The inverting input end of the second operational amplifier is connected to the inverting input end of the first operational amplifier, the non-inverting input end of the second operational amplifier is connected to the non-inverting input end of the first operational amplifier, and the in-phase input of the second operational amplifier The input terminal is also grounded through a resistor R7, and the output terminal of the second operational amplifier is connected to the inverting input terminal of the second operational amplifier through a resistor R6. The output end of the second operational amplifier is connected to one end of the resistor R13, and the other end of the resistor R13 is passed.
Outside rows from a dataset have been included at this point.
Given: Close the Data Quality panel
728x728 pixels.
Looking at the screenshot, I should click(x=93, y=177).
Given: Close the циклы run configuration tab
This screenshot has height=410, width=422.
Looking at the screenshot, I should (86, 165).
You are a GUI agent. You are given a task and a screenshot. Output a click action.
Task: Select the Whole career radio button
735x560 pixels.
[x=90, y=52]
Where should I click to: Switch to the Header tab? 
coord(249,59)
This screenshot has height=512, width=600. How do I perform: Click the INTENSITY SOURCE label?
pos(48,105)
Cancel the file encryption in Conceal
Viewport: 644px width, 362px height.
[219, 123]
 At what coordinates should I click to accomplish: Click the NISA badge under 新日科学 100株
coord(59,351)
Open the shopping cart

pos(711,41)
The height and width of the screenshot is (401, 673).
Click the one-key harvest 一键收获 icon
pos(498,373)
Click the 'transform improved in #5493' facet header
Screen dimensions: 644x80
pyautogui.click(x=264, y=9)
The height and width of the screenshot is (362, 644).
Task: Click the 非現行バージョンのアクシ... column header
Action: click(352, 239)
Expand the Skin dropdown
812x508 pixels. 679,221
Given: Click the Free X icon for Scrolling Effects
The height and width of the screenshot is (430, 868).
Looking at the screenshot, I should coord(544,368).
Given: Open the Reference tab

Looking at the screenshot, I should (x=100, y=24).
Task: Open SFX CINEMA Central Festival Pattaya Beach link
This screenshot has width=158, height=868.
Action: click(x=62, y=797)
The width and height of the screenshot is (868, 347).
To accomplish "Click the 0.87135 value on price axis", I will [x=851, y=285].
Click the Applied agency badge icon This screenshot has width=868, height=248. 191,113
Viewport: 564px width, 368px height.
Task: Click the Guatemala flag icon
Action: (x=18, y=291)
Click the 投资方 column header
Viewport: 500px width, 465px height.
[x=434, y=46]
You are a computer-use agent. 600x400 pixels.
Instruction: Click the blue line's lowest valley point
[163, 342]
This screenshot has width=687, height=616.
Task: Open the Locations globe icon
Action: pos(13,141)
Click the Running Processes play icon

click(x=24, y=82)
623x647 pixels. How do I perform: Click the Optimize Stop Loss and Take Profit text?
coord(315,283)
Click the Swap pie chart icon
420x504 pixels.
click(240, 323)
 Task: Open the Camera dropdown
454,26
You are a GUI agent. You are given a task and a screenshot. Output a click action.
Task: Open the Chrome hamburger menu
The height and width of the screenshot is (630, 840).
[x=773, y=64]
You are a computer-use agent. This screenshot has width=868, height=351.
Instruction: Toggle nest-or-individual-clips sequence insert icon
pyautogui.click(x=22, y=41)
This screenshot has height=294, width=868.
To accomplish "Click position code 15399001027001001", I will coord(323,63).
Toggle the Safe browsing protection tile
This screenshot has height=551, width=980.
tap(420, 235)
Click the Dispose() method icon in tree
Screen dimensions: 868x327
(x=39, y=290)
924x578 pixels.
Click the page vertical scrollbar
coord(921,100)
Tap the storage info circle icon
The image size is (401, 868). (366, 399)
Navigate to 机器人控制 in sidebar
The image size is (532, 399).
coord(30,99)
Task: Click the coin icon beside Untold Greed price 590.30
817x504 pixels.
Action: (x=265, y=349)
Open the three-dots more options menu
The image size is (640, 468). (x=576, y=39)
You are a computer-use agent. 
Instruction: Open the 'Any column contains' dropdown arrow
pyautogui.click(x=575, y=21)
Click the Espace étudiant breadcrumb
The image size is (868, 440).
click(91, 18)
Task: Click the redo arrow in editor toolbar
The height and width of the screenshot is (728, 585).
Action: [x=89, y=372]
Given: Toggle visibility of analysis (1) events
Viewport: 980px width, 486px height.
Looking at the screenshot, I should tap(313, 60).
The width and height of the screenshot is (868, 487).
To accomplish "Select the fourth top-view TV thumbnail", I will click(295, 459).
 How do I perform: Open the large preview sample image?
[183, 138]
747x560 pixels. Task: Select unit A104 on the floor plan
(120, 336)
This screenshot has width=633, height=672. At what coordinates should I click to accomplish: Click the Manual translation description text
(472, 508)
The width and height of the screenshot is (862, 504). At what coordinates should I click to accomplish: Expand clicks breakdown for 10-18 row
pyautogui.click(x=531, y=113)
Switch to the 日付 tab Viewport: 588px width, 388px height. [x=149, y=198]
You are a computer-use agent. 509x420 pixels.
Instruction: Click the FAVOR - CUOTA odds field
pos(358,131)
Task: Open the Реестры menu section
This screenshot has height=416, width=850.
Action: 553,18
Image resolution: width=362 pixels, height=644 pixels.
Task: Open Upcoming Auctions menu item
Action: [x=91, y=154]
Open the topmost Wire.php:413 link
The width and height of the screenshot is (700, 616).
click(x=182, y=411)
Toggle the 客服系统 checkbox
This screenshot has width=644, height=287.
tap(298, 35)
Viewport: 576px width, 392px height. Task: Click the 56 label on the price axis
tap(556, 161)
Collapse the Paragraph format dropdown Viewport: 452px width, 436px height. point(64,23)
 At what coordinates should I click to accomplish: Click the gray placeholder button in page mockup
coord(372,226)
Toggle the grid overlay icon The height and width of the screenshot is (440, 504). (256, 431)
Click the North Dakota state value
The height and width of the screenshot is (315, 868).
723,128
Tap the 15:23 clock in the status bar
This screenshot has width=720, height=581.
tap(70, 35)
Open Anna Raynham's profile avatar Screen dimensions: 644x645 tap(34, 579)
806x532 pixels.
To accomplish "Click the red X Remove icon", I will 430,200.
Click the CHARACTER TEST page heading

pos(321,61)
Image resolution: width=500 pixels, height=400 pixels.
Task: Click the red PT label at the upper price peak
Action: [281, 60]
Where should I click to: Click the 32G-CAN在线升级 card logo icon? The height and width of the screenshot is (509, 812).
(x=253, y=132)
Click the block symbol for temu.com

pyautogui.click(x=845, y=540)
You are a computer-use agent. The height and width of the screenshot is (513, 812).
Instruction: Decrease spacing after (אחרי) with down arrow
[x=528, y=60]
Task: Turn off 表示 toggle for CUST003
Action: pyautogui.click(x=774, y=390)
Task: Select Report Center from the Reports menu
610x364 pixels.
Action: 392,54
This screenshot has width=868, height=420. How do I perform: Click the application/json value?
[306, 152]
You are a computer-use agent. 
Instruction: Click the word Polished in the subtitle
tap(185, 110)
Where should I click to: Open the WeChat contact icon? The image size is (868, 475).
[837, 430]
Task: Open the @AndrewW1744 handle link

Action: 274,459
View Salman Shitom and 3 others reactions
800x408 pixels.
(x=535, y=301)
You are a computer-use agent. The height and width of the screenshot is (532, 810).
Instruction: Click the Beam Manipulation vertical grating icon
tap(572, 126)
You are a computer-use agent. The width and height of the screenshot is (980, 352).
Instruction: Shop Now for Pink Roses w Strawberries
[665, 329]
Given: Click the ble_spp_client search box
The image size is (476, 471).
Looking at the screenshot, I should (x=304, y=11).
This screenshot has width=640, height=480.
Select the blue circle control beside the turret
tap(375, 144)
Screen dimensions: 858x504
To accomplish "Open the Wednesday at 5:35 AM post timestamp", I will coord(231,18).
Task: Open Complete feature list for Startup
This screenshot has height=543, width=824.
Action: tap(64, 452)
The resistor R14 is connected to the power supply end, and the other end of the resistor R13 is also connected to the digital signal processor;

The resistance of the resistor R6 is greater than the resistance of the resistor R4.
The multi-speed multi-power motor control system according to claim 16, wherein the resistance of the resistor R6 is ten times the resistance of the resistor R4.
The multi-speed multi-power motor control system according to claim 16, wherein the other end of the resistor R11 is connected to the two clamp diodes and connected to the digital signal processor; one of the two clamp diodes is positive The grounding negative pole is connected to the other end of the resistor R11, and the other diode negative pole is connected to the power supply terminal positive pole connected to the other end of the resistor R11;

The other end of the resistor R13 is connected to the two clamp diodes and connected to the digital signal processor; one of the two clamp diodes is connected to the anode and the negative pole is connected to the other end of the resistor R13, and the other diode is connected to the power supply terminal and the positive pole is connected to the resistor R13. another side.
The multi-speed multi-power motor control system according to claim 11, wherein the frequency converter further comprises:

a first timer for opening after opening the first contactor;

a second timer for opening after opening the second contactor;

The frequency converter is also used to issue a fault alarm when the first timer preset time is up and the first contactor is not completely disconnected; it is also used when the second timer preset time is up and the second contactor is not completely disconnected. Call the police.
The multi-speed multi-power motor control system according to claim 11, wherein the frequency converter further comprises a first relay for controlling the first contactor to open and close, and a second contactor for controlling the opening and closing of the contactor. The second relay and the third relay that controls the third contactor to open and close.